そしてどこか遠い国のビルの屋上・・・、一人の男性が屋上の空気を吸っていると、空から「おーい」と言う声が聞こえてきて、変だなと思っていたら、今度は小石が飛んできて頭に・・・と言う話だが、怪しい話シリーズ、今夜はこの話に似た事件の記録があるので、紹介してみたいと思う・・・。

1962年1月のことだ・・・。
その夜事件現場付近で寝ていた住民は、夜中過ぎにゴーっと言う竜巻のような音と、まるで鋭い物が空気を切っていくような音で目を覚ましたが、この音はたった1回だけだったので、気にはなったものの、みんなまた眠りについた。

だが翌朝、さすがにあの音は尋常ではなかったと思った近くの農場経営者は、昨夜音がした場所の近くまで行ってみたが、そこで奇妙なものを見つける。
なんと直径50cmほどのきれいな星型の穴が開いていたのだった・・・、その星形はまるでニンジンを金型で切って作ったような鋭さがあり、しかも底は見えず、かなり深そうな様子で、農場経営者は腕を入れてみたが、そのようなことで確認できる深さではなかった。

そこで農場経営者は付近の他の住人にも知らせ、皆で調べてみたが、石を落としてみても一向に底に着いた音はしかった・・・、そればかりかロープの先に石を結んで、更にロープを何本も繋いでたらしてみたが、これもどれだけロープを繋いでもどんどん入っていくだけだった。
つまりこの穴は底なしだったのである。
さすがに恐くなった住人たちは警察に連絡したが、いくら警察でもこんな穴を見たことはなかったし、何の見解もできなかったが、取りあえず長い棒を差し込んでみたものの、結果は住人達のほうが先に分かっていた。
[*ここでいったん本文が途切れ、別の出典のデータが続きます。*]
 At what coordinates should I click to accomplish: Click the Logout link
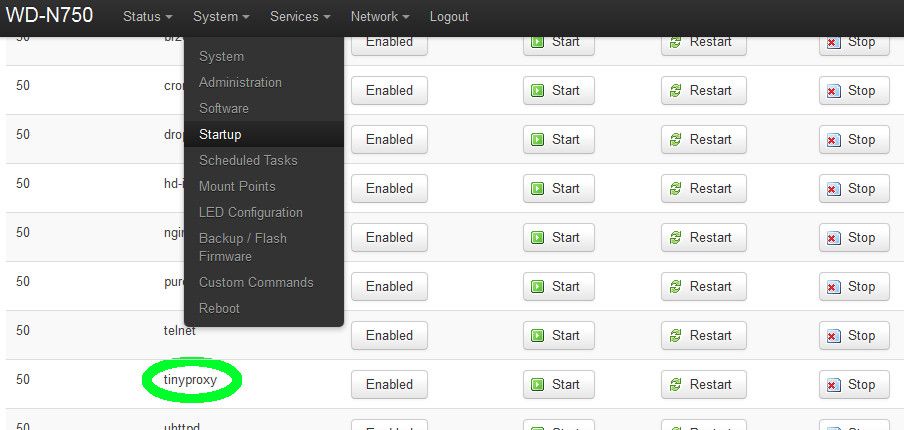coord(449,17)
それでは今度はと、長い巻きがある針金をくりだしてみたが、やはり一向に底には行き着かなかった・・・、「何だこの穴は・・・」困り果てた警官たちは本署に連絡・・・、数日経って数人の科学者を交えた調査隊がやってきたが、どれだけの調査をしたのかは不明ではあるものの、いちおうの見解はこうだった・・・。
調査の結果は「地盤沈下現象」・・・、こんなきれいな星型の、しかも深さがどれだけかも測れないほど深い地盤沈下?・・・、住人はもとより、この見解には警察当局も納得はできなかったが、そうこうしていると、今度は軍隊の車がやってきて穴の周囲を広い範囲で立ち入り禁止にしてしまい、中で何かやっている様子だったが、ここまで来ると一般住民は「相当まずいことになってるらしい・・・」と感じたのか、この付近には近寄らなくなり、その話も何となくタブーのような感じになっていった。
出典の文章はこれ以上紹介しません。